**Exercise description:**
Return the line containing "You are a computer-use" and every line beneath it through the end of the entries below, unchanged. Pictures stay out.
══ Provided records ══
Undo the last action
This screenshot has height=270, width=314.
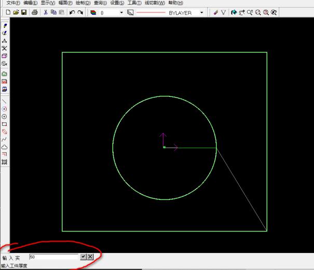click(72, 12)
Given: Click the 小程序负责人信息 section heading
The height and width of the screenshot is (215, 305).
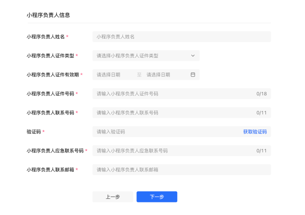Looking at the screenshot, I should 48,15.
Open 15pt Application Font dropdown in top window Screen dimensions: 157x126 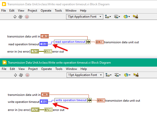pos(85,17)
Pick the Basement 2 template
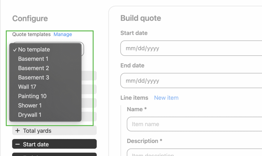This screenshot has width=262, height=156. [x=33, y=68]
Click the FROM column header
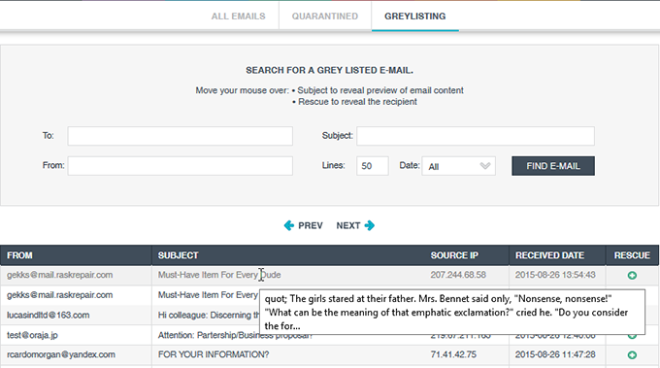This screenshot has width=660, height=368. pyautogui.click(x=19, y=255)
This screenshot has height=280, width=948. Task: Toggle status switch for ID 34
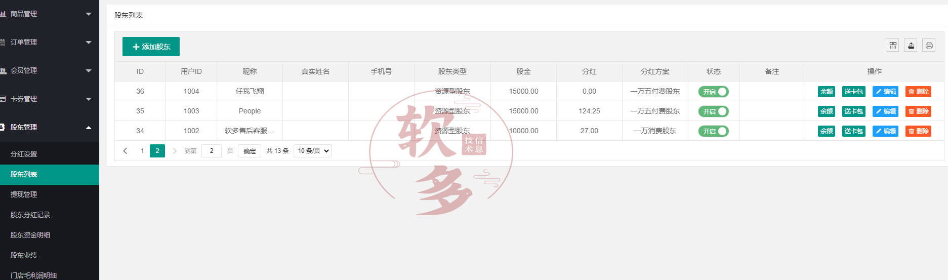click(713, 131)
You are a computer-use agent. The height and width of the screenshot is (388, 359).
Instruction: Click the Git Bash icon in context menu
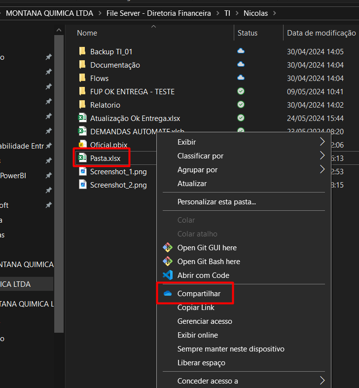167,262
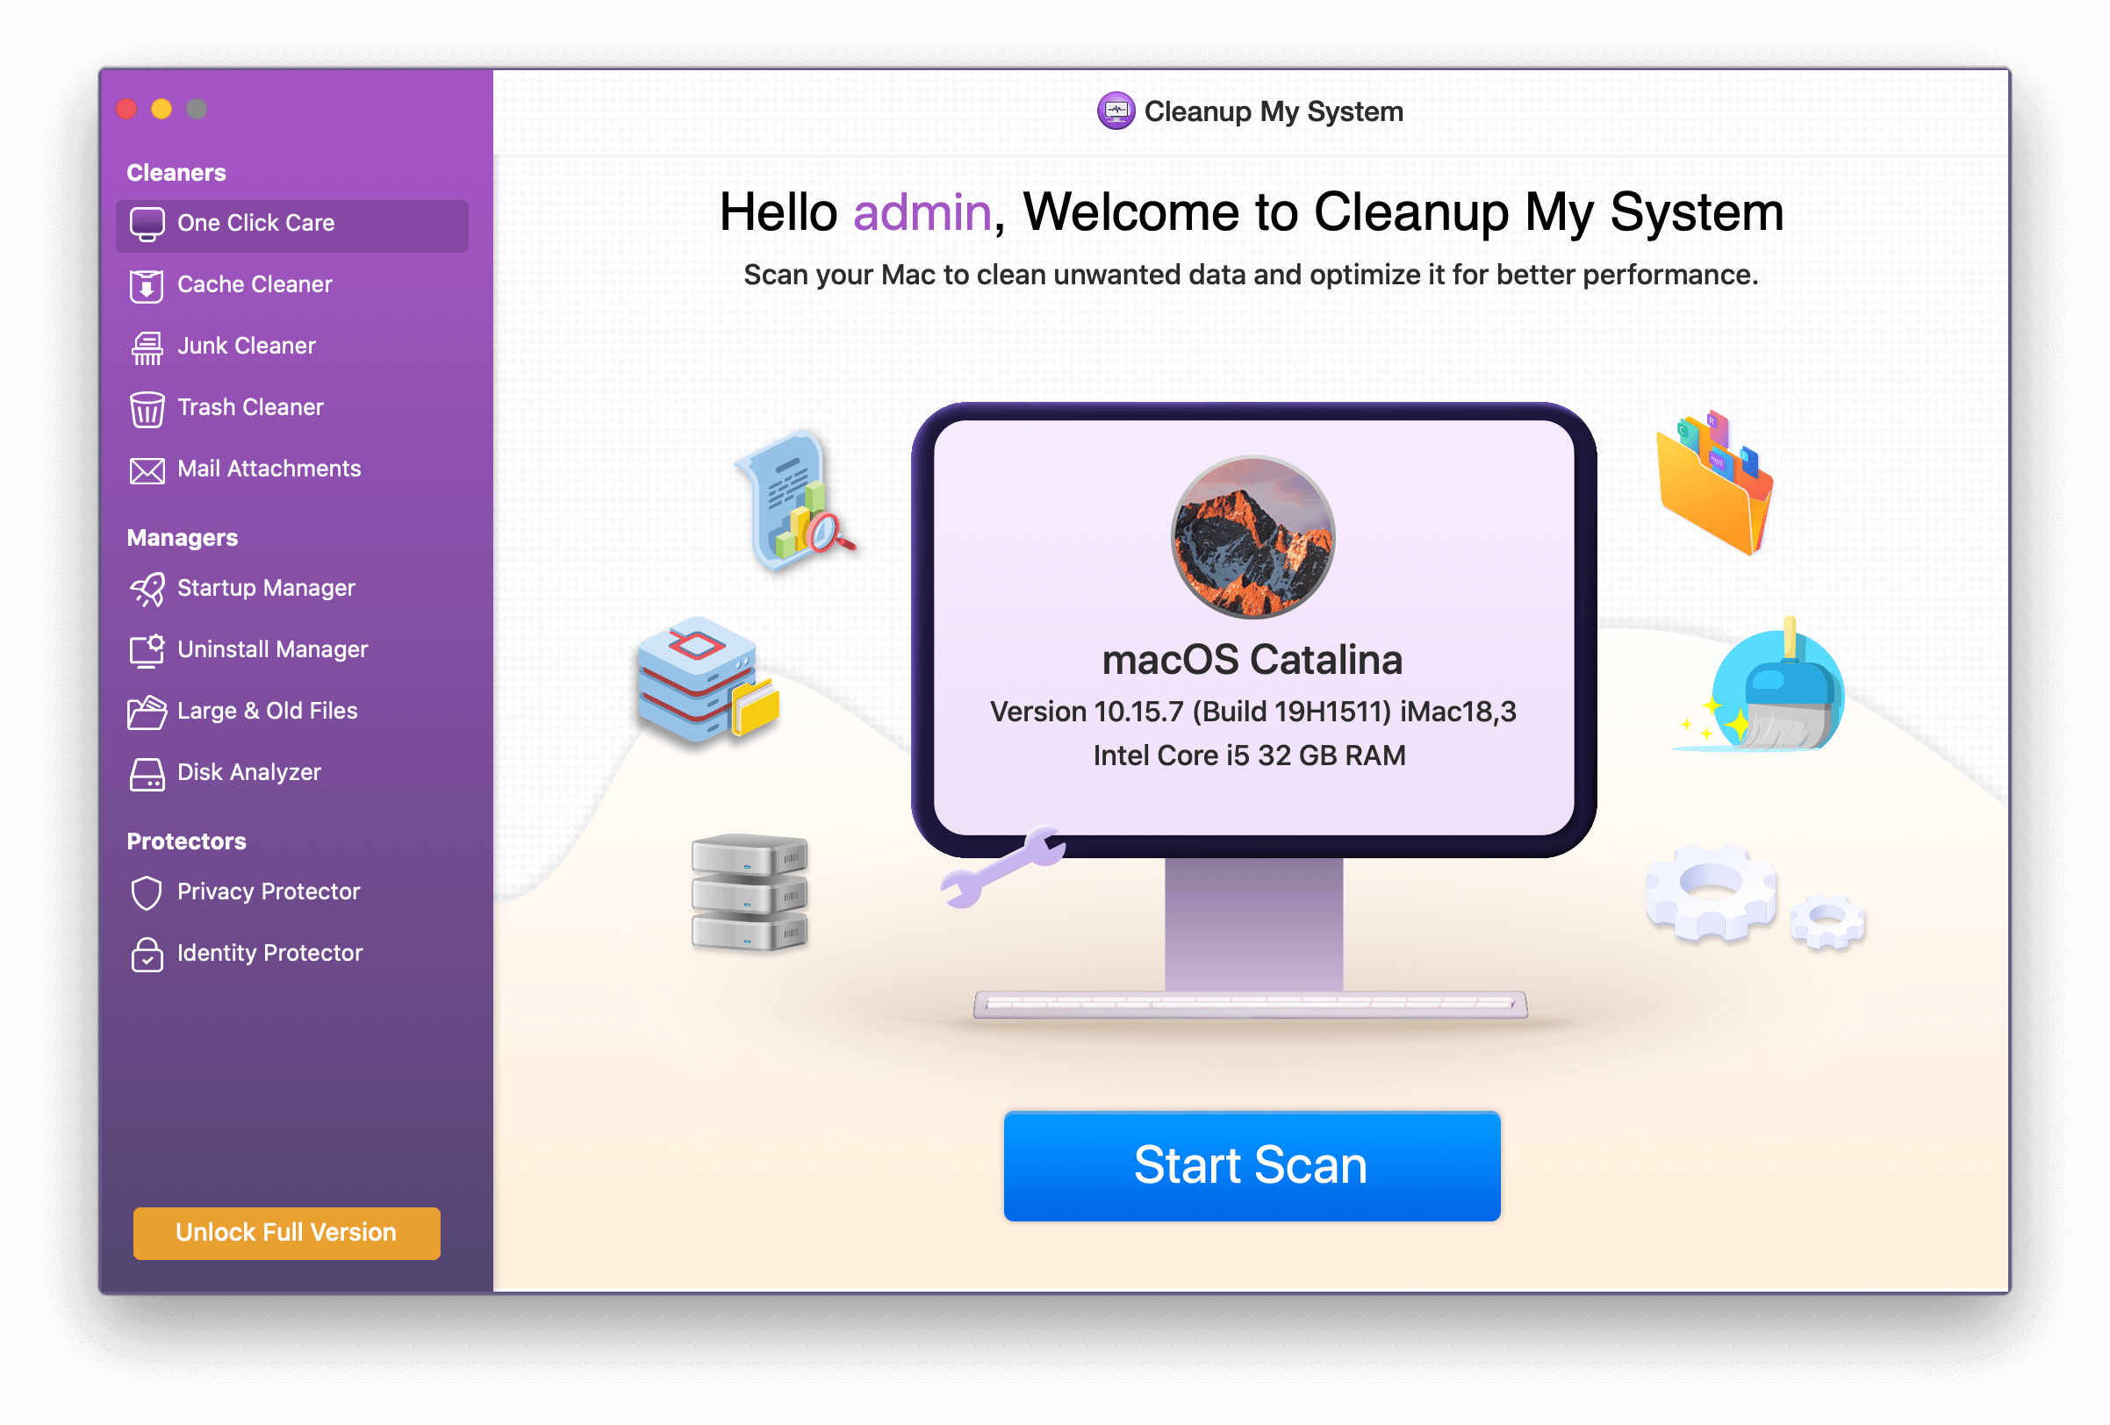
═══
**Solved problem:**
You are a computer-use agent. The height and width of the screenshot is (388, 359).
Instruction: Click the Git Bash icon in context menu
167,262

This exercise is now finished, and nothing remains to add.